Schneider to Join Its Software Assets with Aveva

Aug. 3, 2015
In a reverse takeover of the British engineering software company, Schneider Electric will regroup the industrial software assets that made up much of its Invensys acquisition two years ago into a larger industry proposition.

If there’s a time to be less reliant on the oil and gas sector, now is probably it. That could well be what British engineering software company Aveva is thinking as it embarks on its acquisition of select industrial software assets from France’s Schneider Electric, which will give it more access to other industrial sectors like pharmaceuticals, food and beverage, mining, water/wastewater and chemicals. The oil and gas industry currently accounts for about 45 percent of Aveva’s revenue. The agreement would also give Aveva considerably more access to the American market.

What Schneider Electric is thinking, however, has been a subject of considerable speculation. The industrial software assets that are on the table in this deal include, among others, the Invensys software assets that Schneider bought in 2013. So what does it mean that Schneider seems to be selling that software business off? That the Schneider/Invensys acquisition that seemed to be going well is actually going south? No, I don’t think so.

Such speculation is premature and merely sensational. It’s also important to really look at the new deal with Aveva. Although Aveva is reportedly acquiring Schneider Software, Schneider is also paying £550 million (about $860 million) for new Aveva shares. This will give Schneider Electric 53.5 percent ownership of what will now be known as the Enlarged Aveva Group. The transaction is actually classified as a reverse takeover of Aveva.

Combining Aveva with software assets of Schneider Electric seems to make sense. When Schneider announced its acquisition of Invensys two years ago, it pointed in particular to the benefits of acquiring an industrial automation player with a strong software presence. Indeed, software has become a vital component of the automation landscape. And combining those assets with Aveva’s only makes Schneider’s software proposition that much stronger.

“The combination will create a global leader in industrial software, with a unique portfolio of asset management solutions from design and build to operations, and will address customers’ requirements along the full asset lifecycle in key industrial and infrastructure markets,” said Jean-Pascal Tricoire, chairman and CEO of Schneider Electric. “It will also create the right environment for the software teams to develop aggressively their business, while benefiting from the multiple commercial access of Schneider around the world.”

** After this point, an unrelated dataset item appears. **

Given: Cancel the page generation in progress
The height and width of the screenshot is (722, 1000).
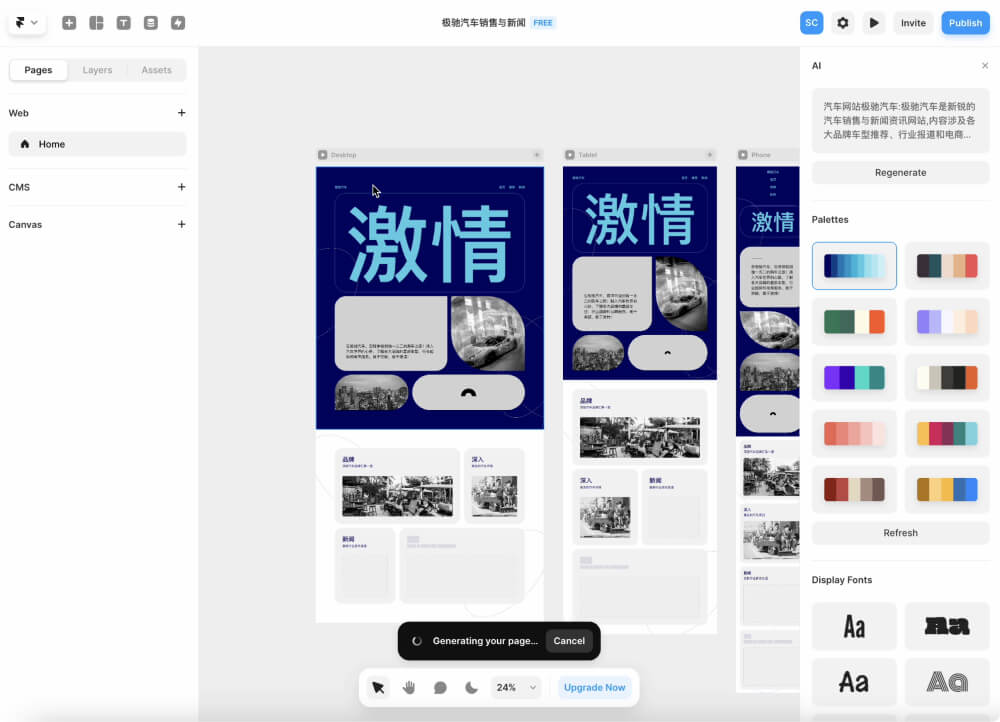Looking at the screenshot, I should tap(569, 641).
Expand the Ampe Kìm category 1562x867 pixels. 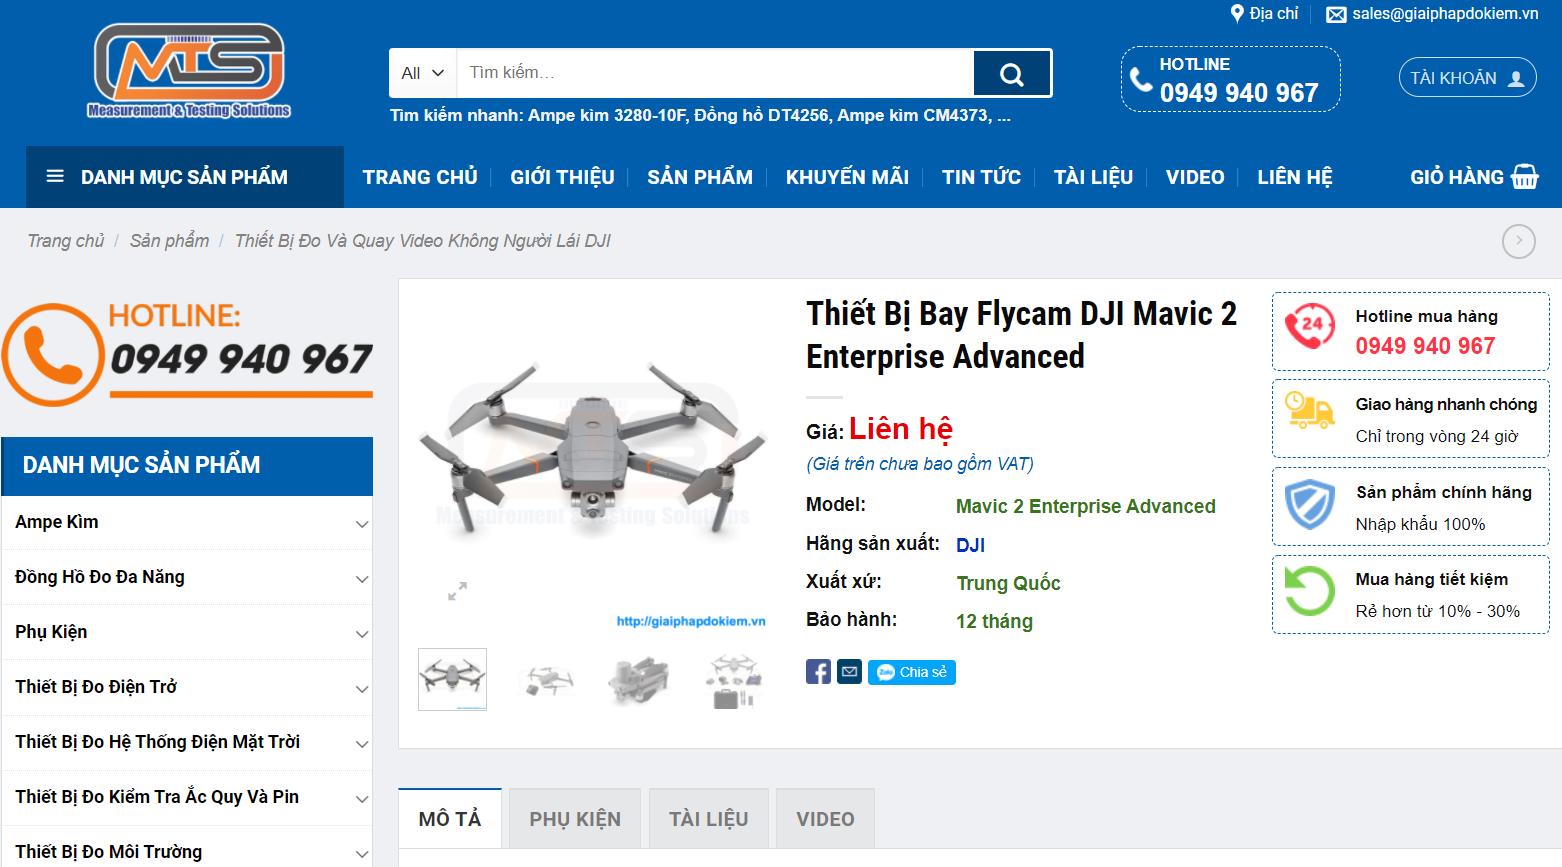(361, 524)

Together, the Enlarged Aveva Group will be able to provide an integrated offering of the complete digital asset lifecycle—including process simulation, 3D design, asset data management, operations management and asset performance management for large, complex engineering projects in the process and plant industries. The product portfolio will include Schneider Electric’s SimSci, Wonderware and Avantis along with Aveva PDMS, Aveva Everything3D and Aveva Net. Combined revenue is expected to be about £534 million (about $834 million).

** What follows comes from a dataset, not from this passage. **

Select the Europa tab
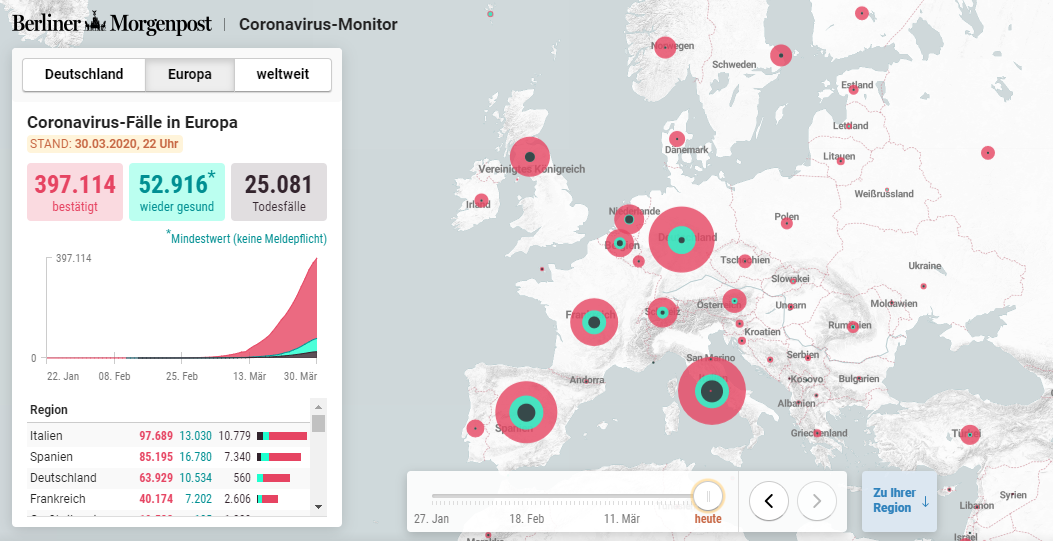Screen dimensions: 1053x541 (x=190, y=75)
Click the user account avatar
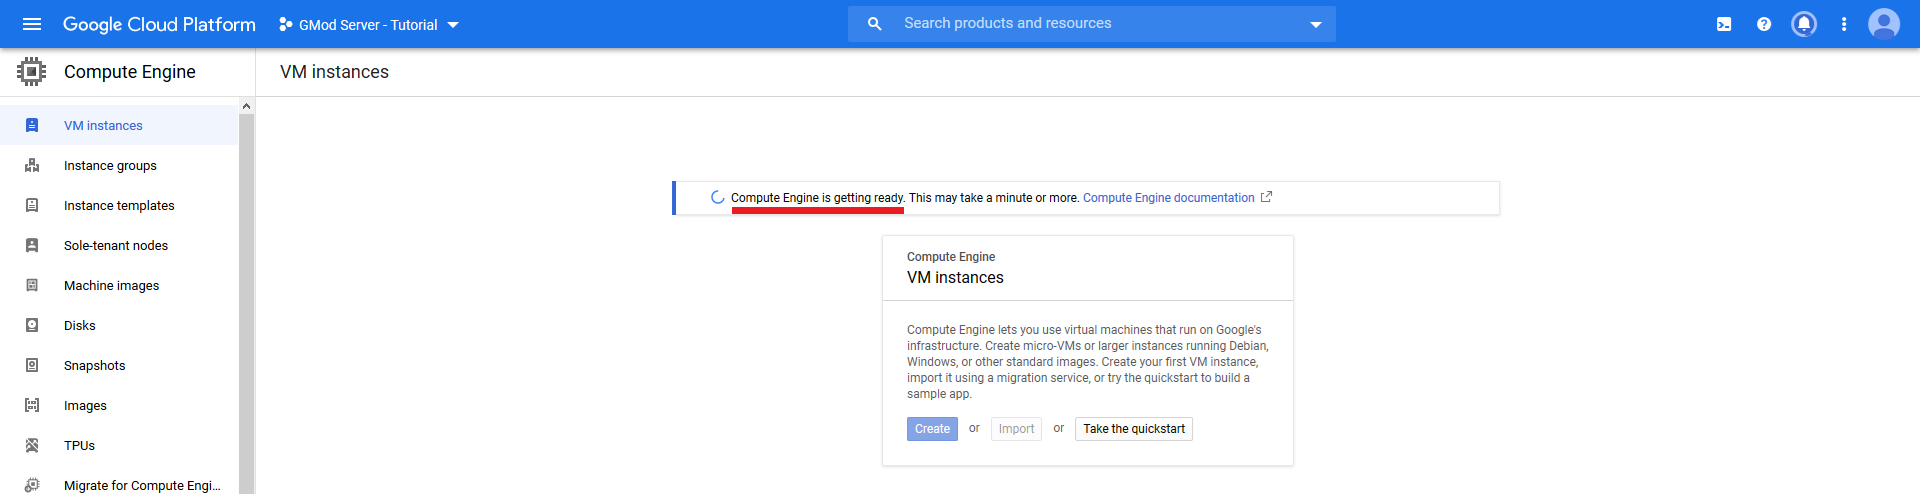This screenshot has height=494, width=1920. (x=1884, y=24)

“The transaction will be transformational to Aveva, creating a global leader in industrial software, which will be able to better compete on a global scale,” said Richard Longdon, Aveva’s CEO. “Through the acquisition of Schneider Software, Aveva will significantly expand its scale and product portfolio, diversify its end user markets and increase its geographic exposure to the U.S. market, in line with our strategic goals.”

Tricoire added, “We believe that through increased scale, complementary footprint and joint R&D capabilities, the transaction will generate synergies that will benefit customers and shareholders alike.”

The transaction remains subject to the completion of mutual due diligence, agreement on the terms of legal documentation, the approval of the boards of Schneider Electric and Aveva, Aveva shareholder approval, and relevant anti-trust and regulatory approvals.